Segunda-feira, 8 de Janeiro de 2007

Nós e o Lucky Luke

Lucky Luke

O Lucky Luke é um profissional com um grau elevado de mobilidade geográfica. Nas suas aventuras vai criando uma rede de contactos espalhados no território do continente americano. Tem uma identidade nacional definida mas actua com base nas necessidades locais de um mercado extenso e diversificado, onde os agentes económicos podem ser desde reclusos em fuga até aristocratas ingleses. É um optimista, habituado a viajar sozinho e trabalha bem a solo ou em equipa. Como qualquer bom viajante, adapta-se aos hábitos locais. Num dia pode estar a beber um café com leite na companhia de um agente da polícia montada canadiana e, no dia seguinte, a interpretar Shakespeare com uma companhia de teatro deambulante. Ademais, apesar da sua capacidade de integração junto dos locais, não deixa de conseguir identificar-se com outros viajantes, como Calamity Jane ou Bill the Kid.

Para aqueles que conheceram na sua juventude este cowboy de origem franco-belga, cada livro era uma colecção de viagens, personagens e desafios diferentes. Agora que faço a mala para Bruxelas, não deixo de sentir que Portugal está a enviar os seus “Lucky Lukes de carne e osso” para os quatro cantos do mundo.

Mas há algumas diferenças que nos separam deste herói mais rápido do que a sua própria sombra. Para começar, os desafios que temos pela frente fomos nós que colocámos a nós próprios. Tomámos uma decisão consciente e não acordámos a meio da manhã com um bilhete de avião e as malas prontas.

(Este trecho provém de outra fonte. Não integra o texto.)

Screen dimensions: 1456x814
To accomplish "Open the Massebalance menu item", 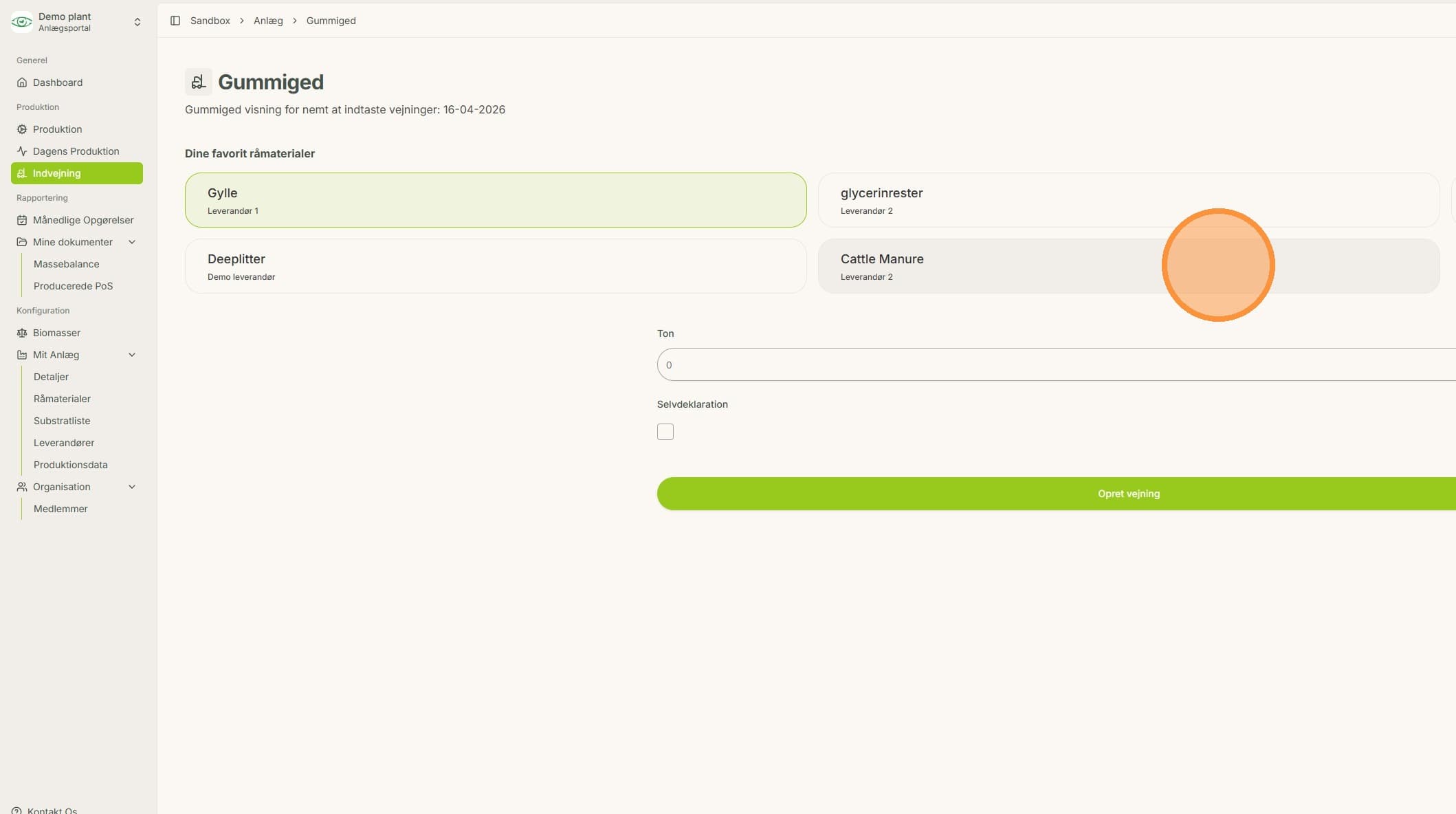I will tap(66, 264).
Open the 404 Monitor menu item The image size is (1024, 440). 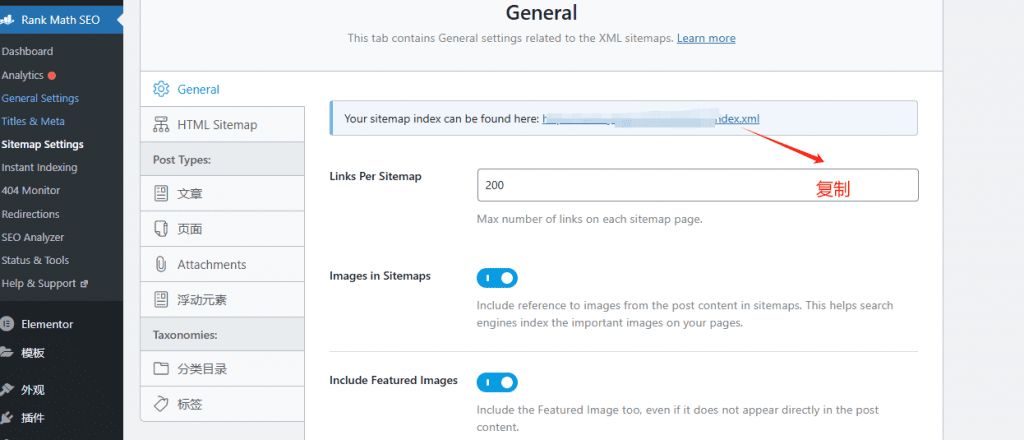(31, 190)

O homem que fala com o seu cavalo vive a sua vida em quadradinhos ao sabor do vento.

Outra diferença é que possuímos família e amigos que, como a gravidade, nos mantêm ligados a um lugar, a um tempo. Não somos o viajante deambulante que ruma em direcção ao pôr do sol no horizonte. A pistola e o cavalo deram lugar ao portátil e companhias aéreas “low cost”.

Mas mais importante ainda é que, vivendo nós num mundo globalizado, se formos os heróis das nossas aventuras, não podemos acabá-las a cantar “I´m a poor lonesome cowboy”. Esse não é o herói contemporâneo.